Scientific classification
- Domain: Eukaryota
- Kingdom: Animalia
- Phylum: Mollusca
- Class: Bivalvia
- Order: Nuculida
- Family: †Praenuculidae
- Subfamily: †Praenuculinae
- Genus: †Cuyopsis
- Species: †C. symmetricus
- Binomial name: †Cuyopsis symmetricus Sánchez, 1999

= Cuyopsis =

- Genus: Cuyopsis
- Species: symmetricus
- Authority: Sánchez, 1999

Extinct genus of bivalves

Cuyopsis is an extinct genus of bivalve in the extinct family Praenuculidae. The genus is one of eleven genera in the subfamily Praenuculinae. It is one of three Praenuculinae genera known solely from late Ordivician, Caradoc epoch, fossils found in South America.
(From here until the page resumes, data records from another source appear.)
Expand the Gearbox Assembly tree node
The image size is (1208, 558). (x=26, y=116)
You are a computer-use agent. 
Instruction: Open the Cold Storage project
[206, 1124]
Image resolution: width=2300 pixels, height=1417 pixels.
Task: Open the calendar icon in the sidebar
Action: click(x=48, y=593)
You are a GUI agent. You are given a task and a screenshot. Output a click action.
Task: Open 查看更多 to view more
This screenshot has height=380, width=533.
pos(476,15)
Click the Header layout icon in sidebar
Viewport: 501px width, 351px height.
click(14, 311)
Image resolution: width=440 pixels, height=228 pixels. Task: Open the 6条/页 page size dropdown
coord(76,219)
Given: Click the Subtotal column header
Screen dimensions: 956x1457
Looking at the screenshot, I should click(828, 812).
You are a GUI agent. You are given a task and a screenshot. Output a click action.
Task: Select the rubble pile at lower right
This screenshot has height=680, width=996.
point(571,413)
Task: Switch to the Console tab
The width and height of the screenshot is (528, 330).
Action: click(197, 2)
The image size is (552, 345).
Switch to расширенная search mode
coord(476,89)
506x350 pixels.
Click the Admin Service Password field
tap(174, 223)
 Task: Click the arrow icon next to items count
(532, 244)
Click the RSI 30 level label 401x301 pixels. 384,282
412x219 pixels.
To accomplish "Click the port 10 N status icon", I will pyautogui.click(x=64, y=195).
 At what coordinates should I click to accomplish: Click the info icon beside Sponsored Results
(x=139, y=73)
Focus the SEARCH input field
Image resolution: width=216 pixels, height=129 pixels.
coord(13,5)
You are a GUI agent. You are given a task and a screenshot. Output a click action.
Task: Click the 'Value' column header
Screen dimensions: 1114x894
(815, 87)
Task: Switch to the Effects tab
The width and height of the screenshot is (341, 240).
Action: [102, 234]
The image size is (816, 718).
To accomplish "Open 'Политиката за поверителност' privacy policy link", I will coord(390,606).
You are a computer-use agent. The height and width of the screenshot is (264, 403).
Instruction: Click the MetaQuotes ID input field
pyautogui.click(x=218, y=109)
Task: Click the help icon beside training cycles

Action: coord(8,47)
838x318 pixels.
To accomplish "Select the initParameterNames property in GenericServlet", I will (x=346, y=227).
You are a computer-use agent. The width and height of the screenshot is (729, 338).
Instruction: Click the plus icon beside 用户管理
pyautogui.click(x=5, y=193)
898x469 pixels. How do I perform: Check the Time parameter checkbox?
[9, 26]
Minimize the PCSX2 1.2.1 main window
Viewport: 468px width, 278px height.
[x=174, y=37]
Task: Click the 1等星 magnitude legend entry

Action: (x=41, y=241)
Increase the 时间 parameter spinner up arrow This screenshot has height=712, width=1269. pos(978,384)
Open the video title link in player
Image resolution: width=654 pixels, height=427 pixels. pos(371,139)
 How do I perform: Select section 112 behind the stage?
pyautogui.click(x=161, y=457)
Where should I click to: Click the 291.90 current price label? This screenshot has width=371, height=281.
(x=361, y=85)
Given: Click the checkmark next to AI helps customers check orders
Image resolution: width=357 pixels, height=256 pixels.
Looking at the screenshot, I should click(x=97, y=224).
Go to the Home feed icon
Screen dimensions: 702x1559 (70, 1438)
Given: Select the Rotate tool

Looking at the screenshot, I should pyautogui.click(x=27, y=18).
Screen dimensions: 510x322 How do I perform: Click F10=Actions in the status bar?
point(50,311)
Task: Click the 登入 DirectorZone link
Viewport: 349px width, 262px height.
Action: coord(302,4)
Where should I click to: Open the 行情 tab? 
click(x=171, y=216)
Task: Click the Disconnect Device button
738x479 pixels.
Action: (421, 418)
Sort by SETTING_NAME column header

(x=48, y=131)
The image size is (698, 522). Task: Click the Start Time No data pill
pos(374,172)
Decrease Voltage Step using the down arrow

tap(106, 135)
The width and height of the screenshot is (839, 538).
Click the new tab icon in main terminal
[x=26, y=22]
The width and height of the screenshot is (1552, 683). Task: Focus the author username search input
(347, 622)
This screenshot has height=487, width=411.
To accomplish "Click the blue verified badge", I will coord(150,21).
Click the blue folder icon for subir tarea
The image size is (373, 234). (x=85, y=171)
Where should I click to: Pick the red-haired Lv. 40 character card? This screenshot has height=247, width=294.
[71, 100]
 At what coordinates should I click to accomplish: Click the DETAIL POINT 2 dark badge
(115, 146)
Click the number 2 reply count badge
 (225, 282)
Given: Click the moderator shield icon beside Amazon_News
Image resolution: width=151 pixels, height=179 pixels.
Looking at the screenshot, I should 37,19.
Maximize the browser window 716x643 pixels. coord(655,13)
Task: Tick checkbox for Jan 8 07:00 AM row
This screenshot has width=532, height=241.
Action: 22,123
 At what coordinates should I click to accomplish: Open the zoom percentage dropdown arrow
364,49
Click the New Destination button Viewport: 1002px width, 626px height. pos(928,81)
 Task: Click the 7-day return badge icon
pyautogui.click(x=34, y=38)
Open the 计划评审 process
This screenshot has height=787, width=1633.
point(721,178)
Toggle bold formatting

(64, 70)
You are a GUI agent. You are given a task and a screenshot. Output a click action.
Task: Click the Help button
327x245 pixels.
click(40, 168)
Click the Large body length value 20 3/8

Cuyopsis currently contains a single accepted species, Cuyopsis symmetricus.

== Description ==
Cuyopsis symmetricus was first described in 1999 by Teresa M. Sánchez from fossils in sediments of the late Middle Ordivician, Caradocian aged Don Braulio Formation. The formation outcrops on the flank of Sierra de Villicum in the Argentina precordillera. Generally the shells of Cuyopsis symmetricus are rectangular in outline and notably symmetrical. The shells have an umbo positioned centrally on the rear edge of the shell, with the umbo beak being orthogyrate, thus curving downwards perpendicular to the hinge. The shell hinges have a series of eleven convexodont teeth along the posterior edge and a series of ten convexodont teeth on the anterior edge and the two series meet at the umbo. C. symmetricus ranges in shell length from 8.0 to 11.0 mm and has a height between 7.3 and 8.0 mm. As a member of Praenuculinae, the hinge displays the chevroning of teeth typical of the subfamily. The teeth have a concavity in the chevron facing towards the center of the hinge and the umbo. When described, the genus name Cuyopsis was chosen by Sánchez in reference to the Cuyo region where the type locality is. The species epithet symmetricus was coined as a reference to the notably symmetrical nature of the valves.